A law enforcement official familiar with the woman's autopsy report said that semen from two men was found on her body, neither of them Dasen.
The discovery of Dasen's semen at the crime scene, this official said, may simply be a coincidence, the kind of thing that can happen to a man who often has sex in motel rooms where bedspreads are rarely washed. A number of women have told police that they had sex with Dasen in the Motel 6.
Many of the women Dasen allegedly paid for sex met him when they came to Christian Financial Counseling for help in consolidating and managing their debts. Dasen ran the nonprofit organization and also owns a private finance firm, Budget Finance.
Detectives have interviewed about 40 of these women, and many of them have said that Dasen "used their indebtedness to him to coerce them to have sex," Kalispell Police Chief Frank Garner said.
If Dasen was "not satisfied with the sexual services that he was receiving, it was common for [him] to arrange for repossession of vehicles that he has purchased or funded for those females, through his finance company," according to a confidential informant's statement to police that is quoted in court documents.
Back in February, news of Dasen's arrest astonished many of his longtime business associates, political acquaintances and fellow church members. Several called the police chief to complain of overzealous law enforcement. The calls stopped, the chief said, as more details emerged about the scale of Dasen's sexual appetites.

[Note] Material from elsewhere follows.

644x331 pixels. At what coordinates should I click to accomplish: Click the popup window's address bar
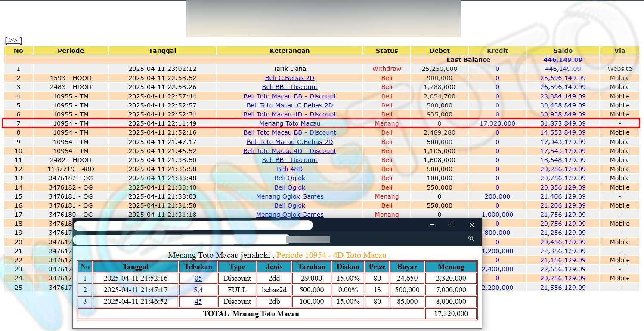pos(181,239)
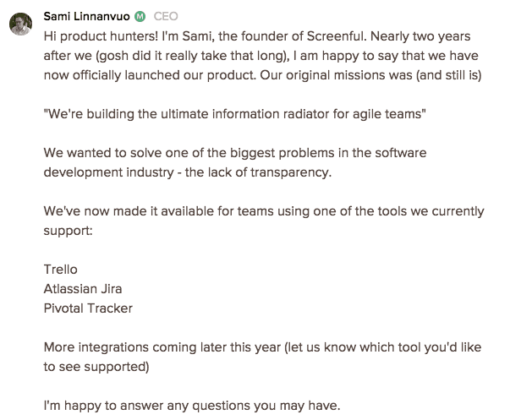The width and height of the screenshot is (510, 420).
Task: Click Sami Linnanvuo's round profile avatar
Action: click(x=20, y=24)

"Dick's dark side was done with extreme discretion," said Dean Jellison, a retired lawyer and GOP activist who has known Dasen for nearly 35 years. "The news was a complete and utter shock to the community."
Part of the shock derived from the respect that Dasen had earned for his volunteer work as a financial counselor. Many judges, law enforcement officials and ministers in town had referred troubled young couples with debt problems to Dasen -- and they credit him with having saved many marriages.
"He was incredibly benevolent," said Denise Cofer, a local activist in the Christian Coalition and a Republican candidate in the fall election for county commissioner. She said that Dasen was a reliable supporter of conservative Christian causes, such as opposition to abortion.
"If there was a need in the community, he was there," she said.
While rumors about Dasen's sexual appetites may not have bubbled up to the level of judges, politicians and preachers before his arrest, they apparently had percolated down to many working-class people, especially those with debt problems.
"When my wife and I were having some problems with money five years ago, a friend recommended that we go see Dasen," said Steve Southland, who manages a warehouse in town. "But my friend knew enough to warn me not to send my wife alone."
When Dasen talked to police shortly after his arrest, he characterized his for-pay sexual activities with young women as "helping" them, according to a detective's affidavit that summarizes Dasen's conversation with police.
When a detective asked him to explain how he was helping the women, the affidavit said that Dasen replied that when he thought about it, he realized he was not helping them after all.
Dasen said, too, that he believes he has a problem, perhaps an addiction. But he added, according to the affidavit, that he believes he is more addicted to "helping" than to sex.
Awaiting trial, Dasen is free on $50,000 bail and staying with his wife at their vacation home in Arizona.